Why didn’t we pay the extra money for the E8600 and instead opt for the E8500 ? Because the stock speed of both processors is pretty close (3.16 GHz vs. 3.33 GHz), and we don’t think the price premium of the E8600 is worth the slight chance that the overclock will go higher. In the end, we chose the E8500 for its degree of value, and we were glad we did.

  • WINTERLORD
    yea for that kind of money i would definatly be buying a entry lvl core i7 920 setup with ddr3 1333, 3gb memory. for gaming, maybe go with a 4870, but in my opinion a geforce 260 or 280 would be better, because it's powerfull with games and you can use CUDA. cuda is really taking off tmperg has a video encoding software withat uses the graphics card, and it gives you a +400% to rendering video and such. such as bluray- and DVD encoding
    Reply
  • theblade
    Nice build, good performer for the price, looking forward for the next article.
    It would be great to see an article in which several options of cooling would be compared to see which one gives a better overclock using the 8500 or 8600, including air and water cooling, this chips are awesome to do some OC.
    Reply
  • craig hallworth
    I'd be interested to see the GTX 260 (216) in SLI on the mid range build as the price for two is a bit more but still comparable with the 4870x2 and, from what I've read, should be more powerful than the radeon card.
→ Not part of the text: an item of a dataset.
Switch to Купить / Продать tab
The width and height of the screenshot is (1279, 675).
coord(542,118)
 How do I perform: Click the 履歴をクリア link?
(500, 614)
    I don't know that you can consider the i7 a mid range platform when you have to spend ~350-400 bucks on the montherboard alone. I'd certainly use the i7 for the high end build though.

    Thank you for your efforts.
    Reply
  • gallesol
    There are some of us who who receive a great deal of disconfort thinking of Intel as the only microprocessor manufacturer around. If for no other reason than to maintain some competition in this critical industry, please include an AMD based system.
    Reply
  • marraco
    ...
    It look like you never waited crysis to load.
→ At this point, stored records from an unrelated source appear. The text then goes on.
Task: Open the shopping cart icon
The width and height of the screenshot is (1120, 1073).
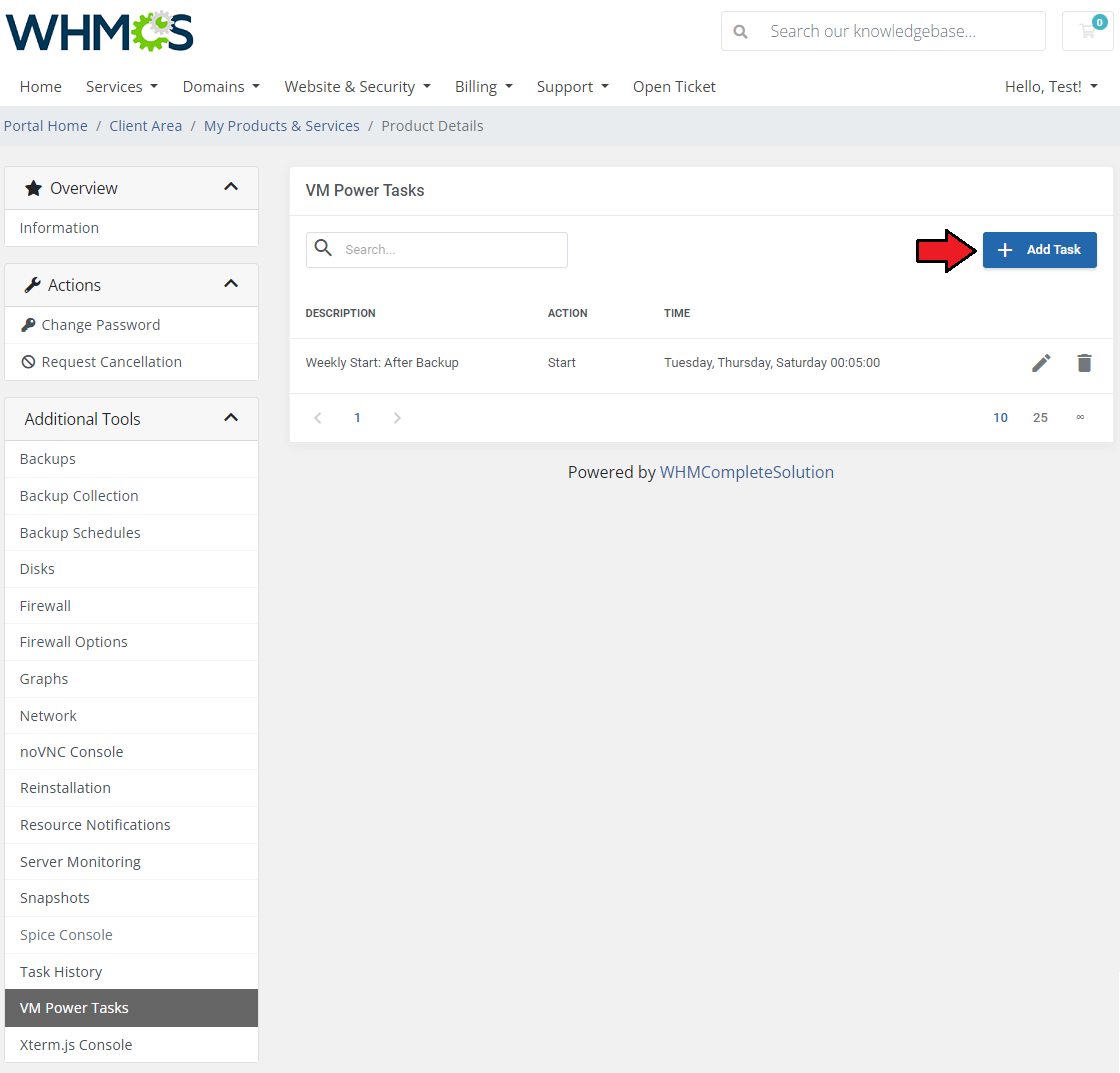Action: tap(1087, 31)
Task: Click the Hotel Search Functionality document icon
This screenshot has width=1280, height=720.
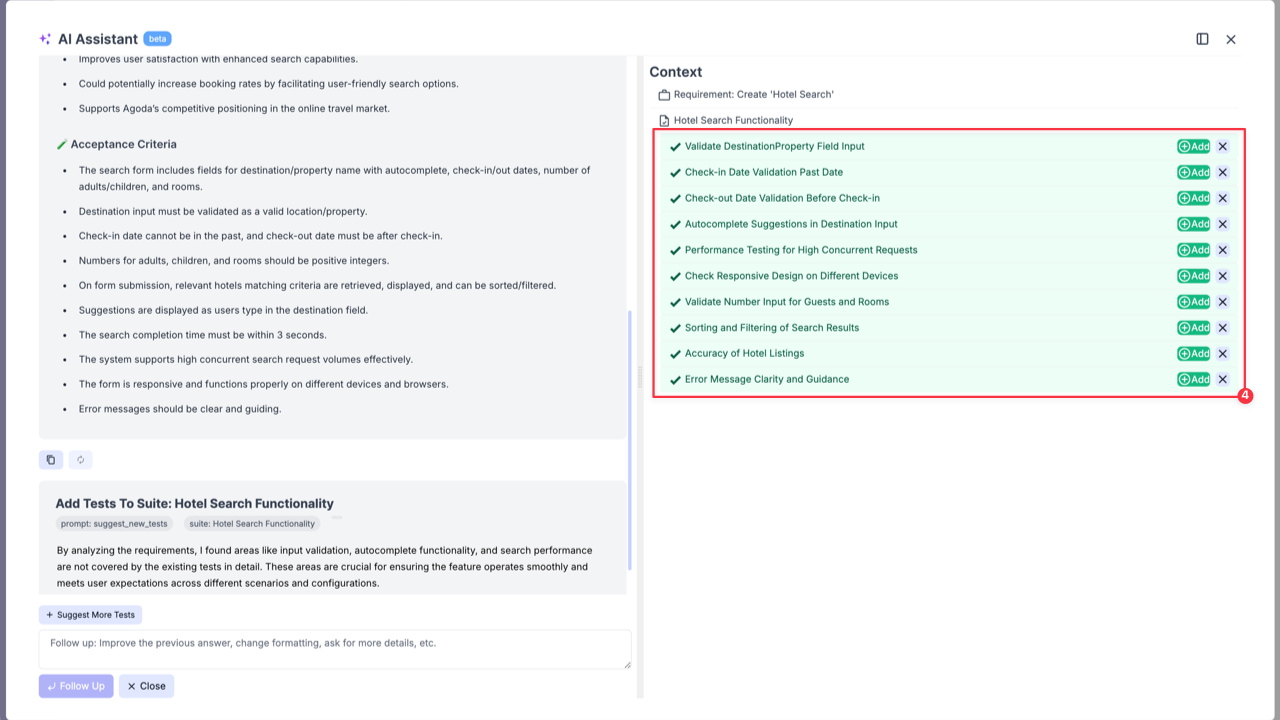Action: tap(665, 120)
    ... and the power is far overkilling. It could be saved money on it
    Reply
  • Rifte
    Would of liked to see a direct comparison to the $625 build in all but the gaming benches. Is the more expensive mobo, ram, cpu combo worth it?
    Put the 4850 in the $1250 system then do some game benches or put the 4870x2 in the $625 system.
    Reply
  • derek_c
    I would definitely like to see a Core i7 configuration next time.
    Reply
  • Rifte
    $276 vs $467 for a 5-8% increase in performance?

    direct comparison

    $1250 $625 %dif
    Itunes 00:49 00:52 +6.1%
    lame 01:30 01:36 +6.6%
    TMPGE 04:46 05:04 +6.2%
    Xvid 02:26 02:52 +17.8%
    Mainconcept 03:04 03:17 +7.1%
    Photoshop 01:12 01:15 +4.2%
    3d Studio 00:45 00:49 +8.8%
    Average +8.1%
    Price diff for cpu,ram,mobo +69%
    Reply
  • 3lvis
    For the next build I would like to see an i7 920, a gigabyte extreme x58 board, 6GB of Gskill DDR3 1333 PC 10666 with cas 7, a pair of 4870x2's water cooled and 2,3,and 4 64GB Gskill SSD's in raid 0. As the price of SSD's comes down, my interest in how a bunch of them in Raid 0 perform goes up(inversely proportionally).
    Reply
  • radguy
    I think I would have picked up a cheaper p45 board and used the extra cash to pick up a couple of fans to help with the cooling issues. Otherwise pretty nice gaming build. I don't know if Enthusiast is the name I would use with 530 bucks going to graphics but thats me. Appreciate the info. Nice to kinda be able to compare the E2180 E5200 E8500 and Q6600 all at stock and oc'ed. Core i7 would be nice to add to the list as well as phenom in your upcoming builds.